▸ Information given:
>>>
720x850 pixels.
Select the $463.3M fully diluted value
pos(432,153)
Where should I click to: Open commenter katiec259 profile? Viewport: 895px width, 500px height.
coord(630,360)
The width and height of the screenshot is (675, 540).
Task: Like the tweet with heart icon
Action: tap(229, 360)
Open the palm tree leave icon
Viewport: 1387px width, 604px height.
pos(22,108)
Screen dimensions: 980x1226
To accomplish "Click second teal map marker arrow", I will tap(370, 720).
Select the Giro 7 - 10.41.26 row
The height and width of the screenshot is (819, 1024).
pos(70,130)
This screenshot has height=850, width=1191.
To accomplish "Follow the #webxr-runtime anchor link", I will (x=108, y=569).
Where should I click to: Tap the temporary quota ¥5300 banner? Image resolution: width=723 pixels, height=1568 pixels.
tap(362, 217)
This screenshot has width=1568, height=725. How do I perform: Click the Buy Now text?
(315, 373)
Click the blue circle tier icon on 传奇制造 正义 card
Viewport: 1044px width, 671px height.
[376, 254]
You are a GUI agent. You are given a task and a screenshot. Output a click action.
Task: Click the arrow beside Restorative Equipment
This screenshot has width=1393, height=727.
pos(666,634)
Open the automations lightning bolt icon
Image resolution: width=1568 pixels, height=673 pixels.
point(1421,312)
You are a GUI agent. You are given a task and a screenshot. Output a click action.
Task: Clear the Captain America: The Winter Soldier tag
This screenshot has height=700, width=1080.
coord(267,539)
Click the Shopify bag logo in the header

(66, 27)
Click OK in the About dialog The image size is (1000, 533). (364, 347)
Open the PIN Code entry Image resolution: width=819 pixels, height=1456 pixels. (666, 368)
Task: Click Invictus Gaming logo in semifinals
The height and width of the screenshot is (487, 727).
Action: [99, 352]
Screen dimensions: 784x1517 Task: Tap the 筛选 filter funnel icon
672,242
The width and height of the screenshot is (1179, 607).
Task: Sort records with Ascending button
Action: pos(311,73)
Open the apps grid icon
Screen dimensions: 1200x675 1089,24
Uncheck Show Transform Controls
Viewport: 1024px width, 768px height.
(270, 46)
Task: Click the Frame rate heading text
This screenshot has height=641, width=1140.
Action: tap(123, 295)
<<<
▸ Activity: Only the final stretch of the entries above is needed: print exactly the lines from the line containing "The height and width of the screenshot is (487, 727)." through the last one.

▸ Answer:
The height and width of the screenshot is (487, 727).
Action: [99, 352]
Screen dimensions: 784x1517 Task: Tap the 筛选 filter funnel icon
672,242
The width and height of the screenshot is (1179, 607).
Task: Sort records with Ascending button
Action: pos(311,73)
Open the apps grid icon
Screen dimensions: 1200x675 1089,24
Uncheck Show Transform Controls
Viewport: 1024px width, 768px height.
(270, 46)
Task: Click the Frame rate heading text
This screenshot has height=641, width=1140.
Action: tap(123, 295)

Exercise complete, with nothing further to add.